May 26, 2021 · Write a comment · Categories: Musings · Tags:

As mentioned on this blog in October 2018, I had gotten frustrated with an old coffee table that needed replacing. It was still functional, but the veneer was flaking off, and and its unusual dimensions (long and narrow) meant that I hadn’t been able to find a comparable table after many online searches.

Old wooden coffee table with chipped veneer.

I reminded myself that it was only a piece of furniture and there was no reason to let it bother me, but I still felt stuck whenever I looked at the table. Although it was obviously no big deal in the grand scheme of things, it triggered a “life shouldn’t be this hard” feeling anyway. When my husband and I first set up our household more than 30 years earlier, some friends gave us the table, which was old even then. We liked the dimensions and thought we’d get a new coffee table after a while, but it didn’t happen.

So, with hopes of turning my stuck thoughts in a more constructive direction, I wrote a blog post describing what I wanted in a new table. I saw it as an exercise in attracting good things by being more precise about what I wanted, and I titled the post “Placing an Order with the Universe.”

Despite my efforts, it didn’t seem like the Universe was much inclined to take such an order. One of my specifications for the new table was that it should be an affordable mass-market item easy to buy online. I spent many hours searching for oversized coffee tables on furniture store websites, with no success. Every time I washed the old table after we ate pizza or hamburgers on it, I had to be careful not to rip off more splinters of veneer. I tried to tell myself that I should be grateful for a comfortable life anyway; but in truth, I felt annoyed whenever I looked at the old table.

One night last winter, my husband still had work to do because a big project was behind schedule. I was waiting to cook dinner and was half asleep on the couch, feeling cranky about being deprived of sleep because he hadn’t been ready to eat at a reasonable hour. I looked at the worn-out old coffee table and got even more irritated. Then I finally thought, we have happy family dinners, and that’s what matters.

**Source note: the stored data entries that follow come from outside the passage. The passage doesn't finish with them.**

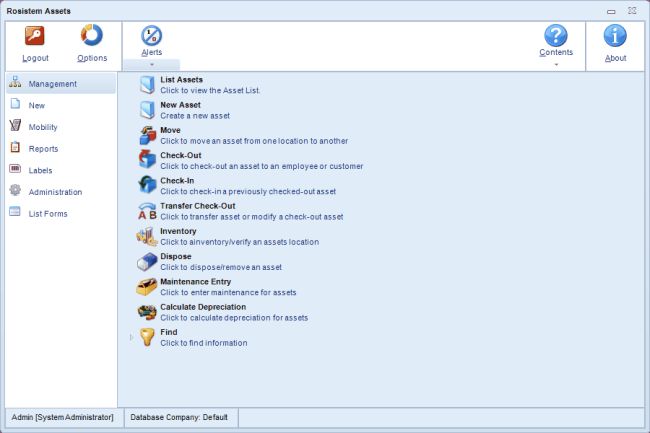Viewport: 650px width, 433px height.
Task: Click the Logout key icon
Action: [35, 36]
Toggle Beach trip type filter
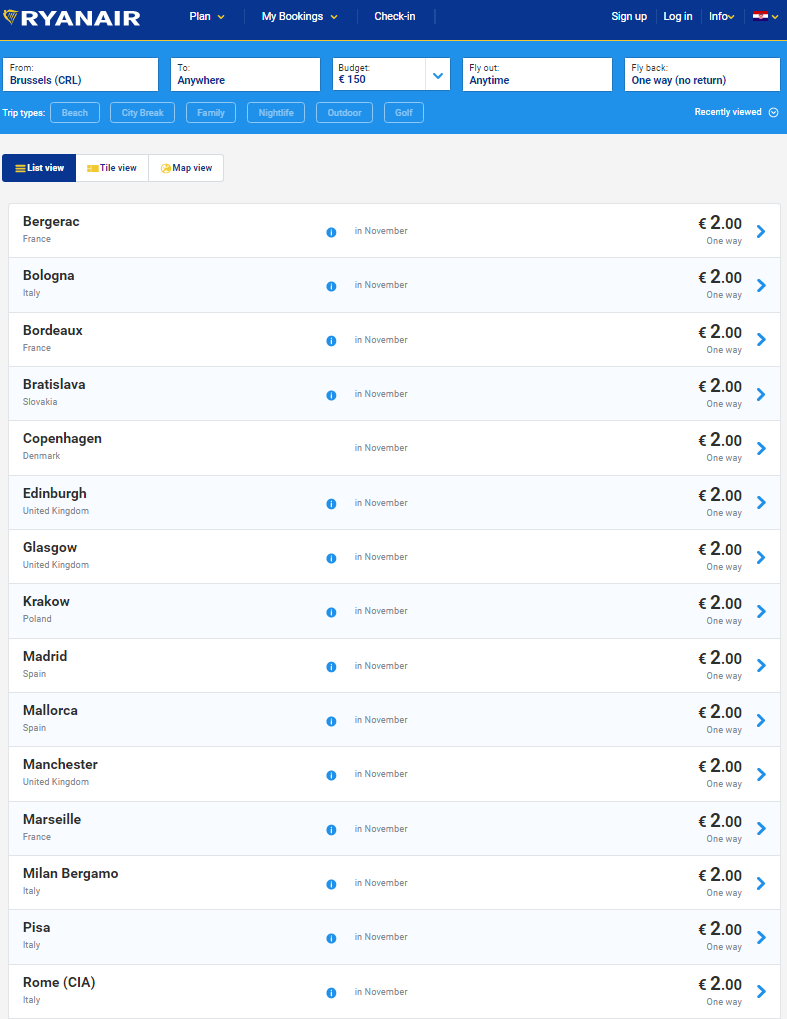 [75, 112]

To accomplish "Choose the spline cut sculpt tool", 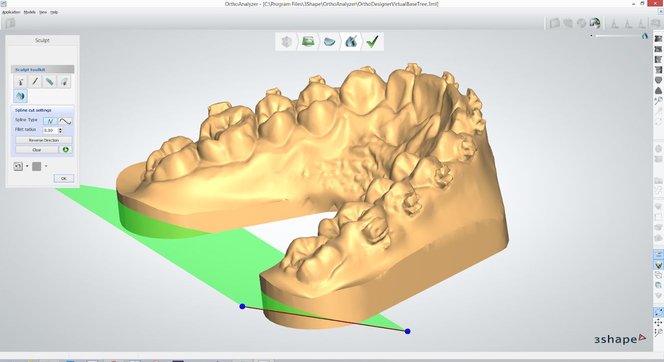I will (20, 96).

I could feel something shift in my subconscious mind just then. Somehow, it seemed almost like I had moved a physical object into a more comfortable position. Then another thought occurred to me—why had I been assuming that a custom-built table would be too expensive?

When I next looked online for coffee tables, I went to a marketplace site for custom items. Almost at once I found a reasonably priced solid oak table in a style I liked, which could be made in custom sizes and colors. Although the vendor had a bit of a backlog, that didn’t bother me after all the time I’d spent searching. I have been enjoying the table since it arrived last weekend.

Wood coffee table in front of couch.

Now, every time I sit on the couch and look at the coffee table, it lifts my mood and reminds me that I go through life surrounded by abundance. If a new table had been easier to find, I probably would have taken it for granted. So, I’m giving the Universe a five-star review for sending me both a lovely coffee table and a valuable life lesson.